KUTIPAN >>
Ahok Ungkap Keterlibatan Foke dalam Kasus Reklamasi Teluk Jakarta

Loading

ahok-bebi.jpg2

“Saya akan memberikan data terkait izin reklamasi yang dikeluarkan mantan Gubernur DKI Jakarta Fauzi Bowo jika diminta Komisi Pemberantasan Korupsi,” kata Ahok di Balai Kota DKI Jakarta, Jumat, 9 September 2016.

Menurutnya, dia akan memberikan izin prinsip dan izin pelaksanaan yang dikeluarkan Fauzi Bowo untuk kemudian dibandingkan dengan izin yang dikeluarkan tahun 1997.

Ahok mengatakan, reklamasi diizinkan pada masa pemerintahan Presiden ke-2 RI Soeharto. “Tujuannya adalah untuk membuat daratan baru, ekonomi baru,  sekaligus merapikan pantai utara Jakarta,” katanya.

Ahok mengatakan merapikan pantai utara Jakarta diterjemahkan ke Peraturan Daerah tahun 1995 yang berisi tentang pembangunan rumah susun, membuat danau, pompa dan jalan inspeksi.

Ahok berujar, pada tahun 1997, terdapat perjanjian yang dikeluarkan oleh mantan Wakil Gubernur Tubagus Muhammad Rais dengan PT Manggala Krida Yudha (MKY) terkait dengan izin reklamasi.

“Ketika itu, PT MKY dibebankan dengan tambahan kontribusi. Padahal, perusahaan itu dimiliki oleh anak kandung Soeharto, Namun, MKY bangkrut karena Pak Harto jatuh 1998 gitu loh. Dia jatuh, bukan berarti kontribusi tambahan dihilangkan loh,” ujarnya.

Sebelumnya, Ahok menantang majelis hakim Pengadilan Tindak Pidana Korupsi Jakarta untuk menghadirkan Fauzi Bowo alias Foke yang dituduhnya menghilangkan kata “kontribusi tambahan” dalam reklamasi Teluk Jakarta.

Menurut dia, Foke mengeluarkan izin prinsip proyek reklamasi tepat satu pekan sebelum Joko Widodo dan dirinya dilantik sebagai Gubernur dan Wakil Gubernur DKI Jakarta periode 2012-2017.

[Entri data tersimpan]
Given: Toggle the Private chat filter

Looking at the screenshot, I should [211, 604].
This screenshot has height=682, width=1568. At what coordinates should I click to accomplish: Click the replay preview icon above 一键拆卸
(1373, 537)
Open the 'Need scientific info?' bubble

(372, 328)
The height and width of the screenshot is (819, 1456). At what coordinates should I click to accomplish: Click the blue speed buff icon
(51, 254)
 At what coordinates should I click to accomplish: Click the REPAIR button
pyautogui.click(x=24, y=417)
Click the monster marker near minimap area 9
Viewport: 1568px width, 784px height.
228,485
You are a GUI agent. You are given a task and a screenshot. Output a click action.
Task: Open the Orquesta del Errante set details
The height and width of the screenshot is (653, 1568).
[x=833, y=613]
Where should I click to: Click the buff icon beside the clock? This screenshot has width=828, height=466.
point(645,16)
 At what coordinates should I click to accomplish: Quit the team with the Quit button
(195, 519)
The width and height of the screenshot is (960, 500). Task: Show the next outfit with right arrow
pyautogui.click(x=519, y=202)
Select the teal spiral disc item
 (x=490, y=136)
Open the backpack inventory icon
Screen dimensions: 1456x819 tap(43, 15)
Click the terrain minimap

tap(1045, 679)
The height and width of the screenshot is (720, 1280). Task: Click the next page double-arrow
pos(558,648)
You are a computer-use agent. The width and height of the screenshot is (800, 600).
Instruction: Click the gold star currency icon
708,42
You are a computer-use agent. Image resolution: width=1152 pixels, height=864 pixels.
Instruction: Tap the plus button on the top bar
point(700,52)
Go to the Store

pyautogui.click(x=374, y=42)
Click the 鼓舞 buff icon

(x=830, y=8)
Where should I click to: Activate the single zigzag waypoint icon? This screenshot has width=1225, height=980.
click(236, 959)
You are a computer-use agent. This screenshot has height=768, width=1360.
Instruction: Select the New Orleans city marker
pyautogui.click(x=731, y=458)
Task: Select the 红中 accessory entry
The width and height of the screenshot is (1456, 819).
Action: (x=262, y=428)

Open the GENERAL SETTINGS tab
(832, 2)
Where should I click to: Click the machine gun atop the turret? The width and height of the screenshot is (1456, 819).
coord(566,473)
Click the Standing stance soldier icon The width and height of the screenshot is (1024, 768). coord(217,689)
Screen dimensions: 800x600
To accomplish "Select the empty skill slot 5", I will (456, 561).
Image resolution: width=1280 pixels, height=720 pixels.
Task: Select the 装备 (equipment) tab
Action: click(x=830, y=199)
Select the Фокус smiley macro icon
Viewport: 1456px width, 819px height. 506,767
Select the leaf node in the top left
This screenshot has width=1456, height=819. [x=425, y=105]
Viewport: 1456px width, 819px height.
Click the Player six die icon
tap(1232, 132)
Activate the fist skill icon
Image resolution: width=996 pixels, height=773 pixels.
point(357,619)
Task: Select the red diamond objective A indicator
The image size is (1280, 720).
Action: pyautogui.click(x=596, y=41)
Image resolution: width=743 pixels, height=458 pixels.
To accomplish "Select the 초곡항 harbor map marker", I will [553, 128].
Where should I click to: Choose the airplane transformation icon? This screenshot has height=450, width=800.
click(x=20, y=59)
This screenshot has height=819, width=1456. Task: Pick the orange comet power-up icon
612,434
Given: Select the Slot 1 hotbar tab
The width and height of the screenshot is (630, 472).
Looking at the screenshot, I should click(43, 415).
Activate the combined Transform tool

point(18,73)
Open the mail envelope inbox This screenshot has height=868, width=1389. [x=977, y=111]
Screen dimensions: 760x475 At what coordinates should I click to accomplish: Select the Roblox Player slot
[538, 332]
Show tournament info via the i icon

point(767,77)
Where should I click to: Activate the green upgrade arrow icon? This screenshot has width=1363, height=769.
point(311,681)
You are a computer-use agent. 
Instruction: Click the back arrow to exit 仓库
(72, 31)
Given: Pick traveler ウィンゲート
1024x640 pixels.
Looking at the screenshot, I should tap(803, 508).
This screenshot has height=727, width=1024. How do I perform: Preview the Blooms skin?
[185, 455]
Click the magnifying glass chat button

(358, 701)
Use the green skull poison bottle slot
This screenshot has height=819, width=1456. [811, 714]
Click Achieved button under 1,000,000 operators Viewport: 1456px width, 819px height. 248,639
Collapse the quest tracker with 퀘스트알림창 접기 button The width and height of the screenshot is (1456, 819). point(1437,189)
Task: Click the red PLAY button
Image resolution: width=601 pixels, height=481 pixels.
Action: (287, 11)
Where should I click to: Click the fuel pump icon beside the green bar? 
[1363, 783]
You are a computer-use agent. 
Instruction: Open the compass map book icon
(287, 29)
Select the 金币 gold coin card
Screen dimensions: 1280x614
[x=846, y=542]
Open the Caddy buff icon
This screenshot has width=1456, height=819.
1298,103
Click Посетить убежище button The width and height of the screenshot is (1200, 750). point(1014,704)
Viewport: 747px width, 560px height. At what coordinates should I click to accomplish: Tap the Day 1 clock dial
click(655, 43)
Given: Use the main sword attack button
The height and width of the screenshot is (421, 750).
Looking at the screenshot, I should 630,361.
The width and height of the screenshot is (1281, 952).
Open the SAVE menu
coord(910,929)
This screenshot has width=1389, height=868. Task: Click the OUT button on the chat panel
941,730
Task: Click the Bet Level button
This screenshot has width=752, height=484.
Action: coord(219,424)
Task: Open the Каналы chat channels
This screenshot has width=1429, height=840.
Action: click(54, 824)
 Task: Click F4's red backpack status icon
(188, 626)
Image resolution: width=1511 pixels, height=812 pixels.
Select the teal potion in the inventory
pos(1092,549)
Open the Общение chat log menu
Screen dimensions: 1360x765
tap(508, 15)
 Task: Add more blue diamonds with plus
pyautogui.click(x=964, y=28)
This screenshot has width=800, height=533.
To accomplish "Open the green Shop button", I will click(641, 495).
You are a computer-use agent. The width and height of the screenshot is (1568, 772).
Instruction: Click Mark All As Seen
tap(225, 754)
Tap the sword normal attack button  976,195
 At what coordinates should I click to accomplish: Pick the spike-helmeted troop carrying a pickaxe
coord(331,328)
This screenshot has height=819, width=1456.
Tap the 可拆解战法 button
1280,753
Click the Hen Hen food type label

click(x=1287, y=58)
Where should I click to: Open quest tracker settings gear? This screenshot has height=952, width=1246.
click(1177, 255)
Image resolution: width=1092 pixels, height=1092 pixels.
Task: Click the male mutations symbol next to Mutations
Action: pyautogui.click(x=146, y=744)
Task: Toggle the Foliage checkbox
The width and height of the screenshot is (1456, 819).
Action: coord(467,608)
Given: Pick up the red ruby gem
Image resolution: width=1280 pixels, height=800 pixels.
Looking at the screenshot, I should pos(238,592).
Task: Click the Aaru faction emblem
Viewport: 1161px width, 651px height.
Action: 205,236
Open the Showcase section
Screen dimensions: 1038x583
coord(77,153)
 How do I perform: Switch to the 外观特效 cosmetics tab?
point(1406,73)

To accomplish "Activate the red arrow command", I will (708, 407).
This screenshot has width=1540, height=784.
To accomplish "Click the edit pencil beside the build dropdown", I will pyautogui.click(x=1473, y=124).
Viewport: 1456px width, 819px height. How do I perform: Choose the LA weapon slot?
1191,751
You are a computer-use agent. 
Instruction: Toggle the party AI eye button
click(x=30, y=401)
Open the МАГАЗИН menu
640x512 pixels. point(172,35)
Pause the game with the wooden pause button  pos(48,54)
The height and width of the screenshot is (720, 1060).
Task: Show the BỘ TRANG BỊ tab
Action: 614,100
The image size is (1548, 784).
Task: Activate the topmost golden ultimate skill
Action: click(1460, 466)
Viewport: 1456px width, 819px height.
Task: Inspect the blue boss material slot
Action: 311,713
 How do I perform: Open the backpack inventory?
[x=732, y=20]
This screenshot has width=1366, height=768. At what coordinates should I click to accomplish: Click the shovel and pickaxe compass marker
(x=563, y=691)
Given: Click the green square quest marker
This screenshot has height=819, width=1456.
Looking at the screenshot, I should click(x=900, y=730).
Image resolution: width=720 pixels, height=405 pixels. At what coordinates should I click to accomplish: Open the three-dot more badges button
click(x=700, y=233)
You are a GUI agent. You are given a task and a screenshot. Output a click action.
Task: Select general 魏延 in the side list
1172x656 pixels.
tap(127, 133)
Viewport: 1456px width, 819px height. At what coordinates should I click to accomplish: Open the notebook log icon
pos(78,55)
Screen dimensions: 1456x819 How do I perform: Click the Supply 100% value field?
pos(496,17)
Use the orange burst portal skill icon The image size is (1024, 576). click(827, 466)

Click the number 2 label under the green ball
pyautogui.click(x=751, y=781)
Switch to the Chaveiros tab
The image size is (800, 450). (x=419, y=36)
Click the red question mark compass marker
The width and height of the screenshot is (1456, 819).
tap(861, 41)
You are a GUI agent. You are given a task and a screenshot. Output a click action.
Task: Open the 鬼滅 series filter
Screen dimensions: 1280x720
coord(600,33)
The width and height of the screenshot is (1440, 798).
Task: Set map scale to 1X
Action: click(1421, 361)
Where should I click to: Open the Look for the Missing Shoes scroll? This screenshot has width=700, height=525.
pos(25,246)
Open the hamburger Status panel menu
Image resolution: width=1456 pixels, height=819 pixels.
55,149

PERMINTAAN TERTULIS 1 >> Jelaskan dalam satu hingga tiga kalimat tujuan reklamasi yang diizinkan pada masa pemerintahan Soeharto menurut kutipan.
PERMINTAAN TERTULIS 2 >> Tuliskan ulang kata demi kata bagian kutipan mulai dari "Ahok mengatakan, reklamasi" sampai dengan "dengan izin reklamasi.".

JAWABAN TERTULIS 1 >> Menurut Ahok, reklamasi diizinkan pada masa pemerintahan Soeharto untuk membuat daratan baru dan ekonomi baru sekaligus merapikan pantai utara Jakarta. Upaya merapikan pantai tersebut kemudian dituangkan dalam Peraturan Daerah tahun 1995 tentang pembangunan rumah susun, danau, pompa, dan jalan inspeksi.

JAWABAN TERTULIS 2 >>
Ahok mengatakan, reklamasi diizinkan pada masa pemerintahan Presiden ke-2 RI Soeharto. “Tujuannya adalah untuk membuat daratan baru, ekonomi baru,  sekaligus merapikan pantai utara Jakarta,” katanya.

Ahok mengatakan merapikan pantai utara Jakarta diterjemahkan ke Peraturan Daerah tahun 1995 yang berisi tentang pembangunan rumah susun, membuat danau, pompa dan jalan inspeksi.

Ahok berujar, pada tahun 1997, terdapat perjanjian yang dikeluarkan oleh mantan Wakil Gubernur Tubagus Muhammad Rais dengan PT Manggala Krida Yudha (MKY) terkait dengan izin reklamasi.